Connecticut Foreclosure Intelligence
Legal Tech · PropTech (United States)
B2B platform that turns Connecticut judicial e-filing data into actionable foreclosure intelligence — web app, Excel reports, and a production-grade Python ETL pipeline.
Data pipeline and critical backend evolution since mid-2025 (~9 months). ETL feeds a Django web app used daily by legal and investment analysts.
2025–2026Teams tracking Connecticut foreclosure cases must reconcile e-filing records (parties, addresses, documents, key dates), equity figures buried in PDF worksheets, market valuations from listing sites, and a complex priority of procedural statuses — mediation, default, strict foreclosure, bankruptcy, withdrawn, and more. Manual Excel consolidation does not scale and is error-prone.
We built the data backbone of an enterprise platform: a Python 3.12 pipeline that extracts from a 30+ table PostgreSQL e-filing warehouse, applies Connecticut-specific business rules (forensic business days, county/ZIP geography, status priority engine), enriches cases with PDF equity and property links, and loads production application tables via explicit-column PostgreSQL COPY. Parallel QA tables capture how each status was triggered for audit. Outputs include multi-sheet Excel with conditional formatting and a web UI (login, operational canvas, advanced filters) backed by a Django API.
- Production ETL from 30+ e-filing tables with CTE-based extraction
- Priority status classification with forensic-day change detection
- PDF equity extraction and property listing enrichment with caching
- Explicit-column PostgreSQL COPY into application tables
- Parallel QA validation table for status audit evidence
- Excel reports plus web app (filters, canvas, role-based login)
- Prefect scheduling, dry-run flags, and automated regression tests
Priority status engine under court rule changes
Each case maps to legal buckets (mediation ended, default filed, strict foreclosure, bankruptcy, no longer in foreclosure, etc.) with configurable overrides when new document codes appear in Connecticut courts.
Recent-change detection on forensic business days
Highlights use Connecticut forensic calendars — weekends plus federal and state holidays — not calendar days alone, so analysts see truly recent movement in Excel and the app.
Safe PostgreSQL COPY into existing app schemas
Loads use explicit column lists aligned to live tables, eliminating positional drift that had misaligned equity and defendant counts.

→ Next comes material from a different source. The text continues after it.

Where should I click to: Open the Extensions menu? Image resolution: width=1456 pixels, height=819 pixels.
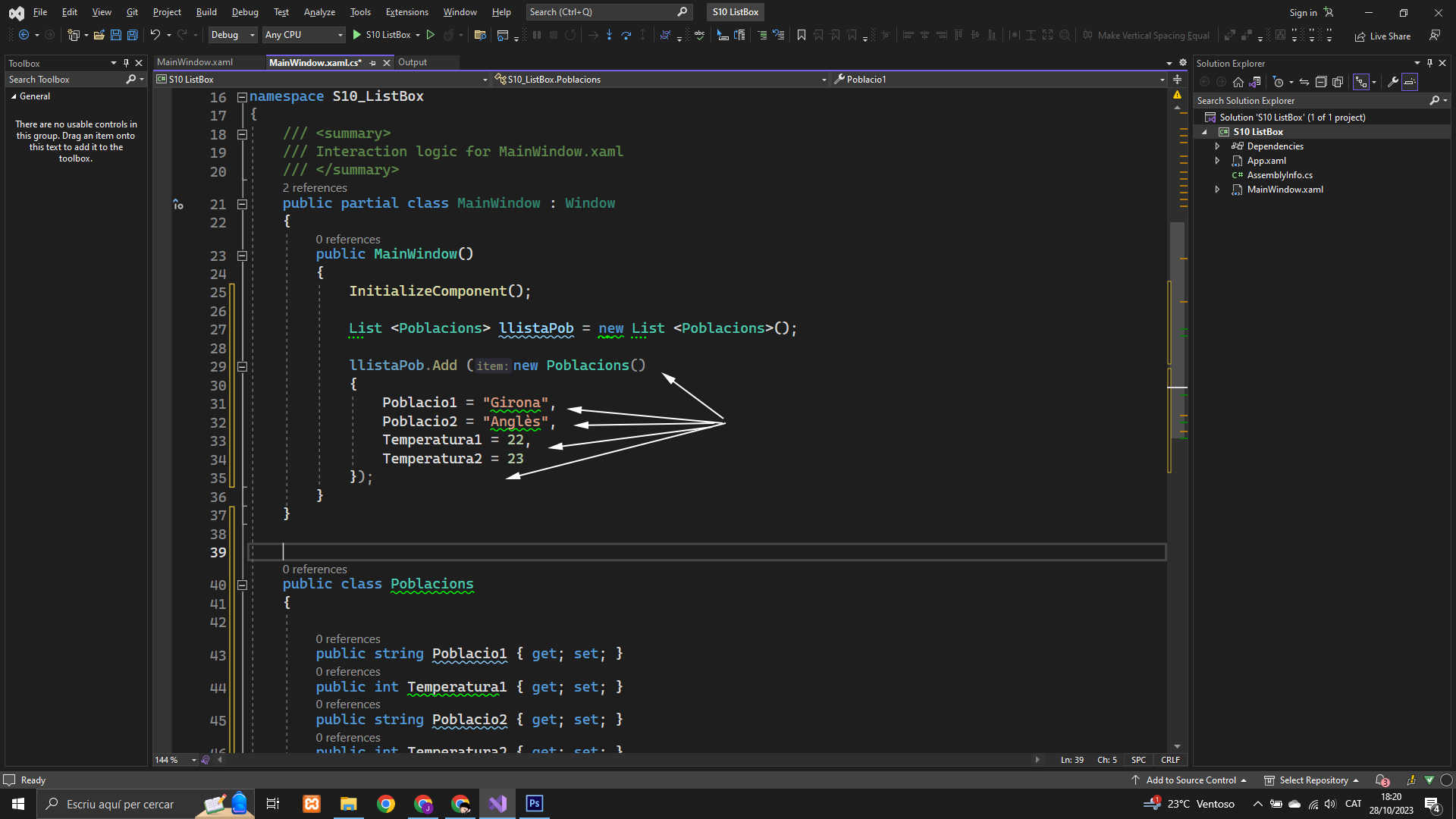click(x=406, y=12)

In-memory DataFrame loads skip unnecessary Excel round-trips.
App vs. QA data separation
Audit metadata (trigger documents, dock codes, status sources) lands in a parallel validation table; the dashboard table stays lean for performance and UX.
Multi-channel delivery and resilient scraping
Reports reach analysts via email OAuth, cloud drives, and object storage. SOCKS proxy watchdogs and alerts keep PDF retrieval reliable behind anti-bot constraints.